PS vota contra, Chega abstém-se
Os vereadores do Partido Socialista votaram contra estas atualizações, por entenderem que se trata de um aumento dos encargos para as famílias. Eduardo Oliveira em declarações à imprensa, no final da reunião, reforçou que o seu partido não compara Famalicão com os outros concelhos. “O que nos importa é a nossa comunidade e que os famalicenses possam ver as suas despesas reduzidas no seu dia a dia para terem mais qualidade de vida”.
O socialista lembra que o partido tinha apresentado uma proposta para reduzir os impostos, concretamente o IMI, que foi chumbada pela maioria que governa o município, lamentando que, agora, a Câmara Municipal “aprove este aumento de tarifas, penalizando novamente as famílias”.
Já Pedro Alves, vereador do Chega optou pela abstenção. Aos jornalistas, explicou que o seu partido não é a favor deste aumentos, mas “tem consciência de que foram os fornecedores que aumentaram os valores e que a Câmara fez tudo o que pôde para aumentar apenas aquilo que era o estritamente necessário”.
Considera, contudo, que “há casos específicos” que se deveriam ter em conta, dando como exemplo as pessoas que vivem em Telhado, S. Cosme e Portela, “que têm sofrido” com as obras que estão em curso, precisamente de instalação da rede pública de água. Nesse sentido, adiantou que o Chega irá apresentar uma proposta “para que estas pessoas não se sintam prejudicadas”.
Na reunião de Câmara, o vereador do Ambiente anunciou também, que no próximo ano, as freguesia serão contempladas com um novo serviço de recolha de resíduos verdes.
Na reunião da passada quinta-feira foram também aprovadas as tarifas para o transporte público rodoviário de passageiros. Os passes e títulos pré-comprados – que são os mais usados – não aumentam. Já os bilhetes simples sofrerão um agravamento de 2,21%.
Recolha de resíduos verdes nas freguesias
Na reunião de Câmara da passada quinta-feira, o vereador do Ambiente anunciou que, em 2026, as freguesias do concelho serão contempladas com um novo serviço de recolha de resíduos verdes.
“Vamos criar uma ‘ilha ecológica’ em todas as freguesias, colocando um contentor de grande dimensão para que as pessoas possam ali colocar os resíduos verdes, resultantes de limpeza de jardins, de podas e de outras atividades agrícolas que façam”, explicou Hélder Pereira.
Muitas pessoas colocam este tipo de resíduos nos sacos de lixo comuns, por não terem alternativa, a não ser depositá-los no Ecocentro, em Esmeriz, o que faz com que acabem no lixo indiferenciado.

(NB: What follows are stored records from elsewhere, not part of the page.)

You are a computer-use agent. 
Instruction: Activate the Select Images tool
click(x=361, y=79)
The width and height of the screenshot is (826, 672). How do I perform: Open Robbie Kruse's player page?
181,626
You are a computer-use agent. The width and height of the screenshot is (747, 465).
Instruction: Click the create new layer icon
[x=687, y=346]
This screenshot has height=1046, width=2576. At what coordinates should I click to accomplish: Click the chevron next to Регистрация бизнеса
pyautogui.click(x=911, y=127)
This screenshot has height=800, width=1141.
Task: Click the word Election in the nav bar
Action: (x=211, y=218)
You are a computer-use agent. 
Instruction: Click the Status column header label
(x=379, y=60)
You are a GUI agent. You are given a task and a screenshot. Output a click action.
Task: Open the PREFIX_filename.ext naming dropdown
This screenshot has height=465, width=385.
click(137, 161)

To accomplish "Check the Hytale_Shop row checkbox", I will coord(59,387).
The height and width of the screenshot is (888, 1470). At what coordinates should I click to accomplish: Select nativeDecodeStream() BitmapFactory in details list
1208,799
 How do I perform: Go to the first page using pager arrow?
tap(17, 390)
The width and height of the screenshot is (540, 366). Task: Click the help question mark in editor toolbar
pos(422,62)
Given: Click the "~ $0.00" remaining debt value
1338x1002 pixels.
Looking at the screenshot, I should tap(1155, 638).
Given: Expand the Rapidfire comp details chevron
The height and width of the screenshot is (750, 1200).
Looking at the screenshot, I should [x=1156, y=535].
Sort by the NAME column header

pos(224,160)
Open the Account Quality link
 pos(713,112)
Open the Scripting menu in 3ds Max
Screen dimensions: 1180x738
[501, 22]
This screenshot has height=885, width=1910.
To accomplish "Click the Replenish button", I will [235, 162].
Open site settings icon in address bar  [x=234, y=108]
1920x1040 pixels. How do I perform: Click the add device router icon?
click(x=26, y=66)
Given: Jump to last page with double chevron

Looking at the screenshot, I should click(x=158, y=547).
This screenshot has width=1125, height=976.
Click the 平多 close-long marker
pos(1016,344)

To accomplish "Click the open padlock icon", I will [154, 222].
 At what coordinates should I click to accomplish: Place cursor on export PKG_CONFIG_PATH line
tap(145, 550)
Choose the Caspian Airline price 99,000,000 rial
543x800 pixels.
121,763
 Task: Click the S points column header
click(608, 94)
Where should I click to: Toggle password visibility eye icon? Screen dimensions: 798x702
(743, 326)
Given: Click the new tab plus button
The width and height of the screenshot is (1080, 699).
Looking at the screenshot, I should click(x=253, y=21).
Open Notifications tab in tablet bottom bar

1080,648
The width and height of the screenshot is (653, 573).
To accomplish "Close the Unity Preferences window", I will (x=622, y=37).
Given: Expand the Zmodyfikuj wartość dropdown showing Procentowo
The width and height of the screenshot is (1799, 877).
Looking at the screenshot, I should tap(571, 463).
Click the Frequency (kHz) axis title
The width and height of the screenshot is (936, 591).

“Termos percebido que entre um quarto e um terço do lixo que vai no saco são resíduos verdes, que podem ser valorizados. Portanto, vamos avançar com esta medida para, por um lado, aumentar os níveis de separação e, por outro, dar comodidade aos munícipes que passam a ter um local mais próximo para depositar estes resíduos”, conclui o vereador.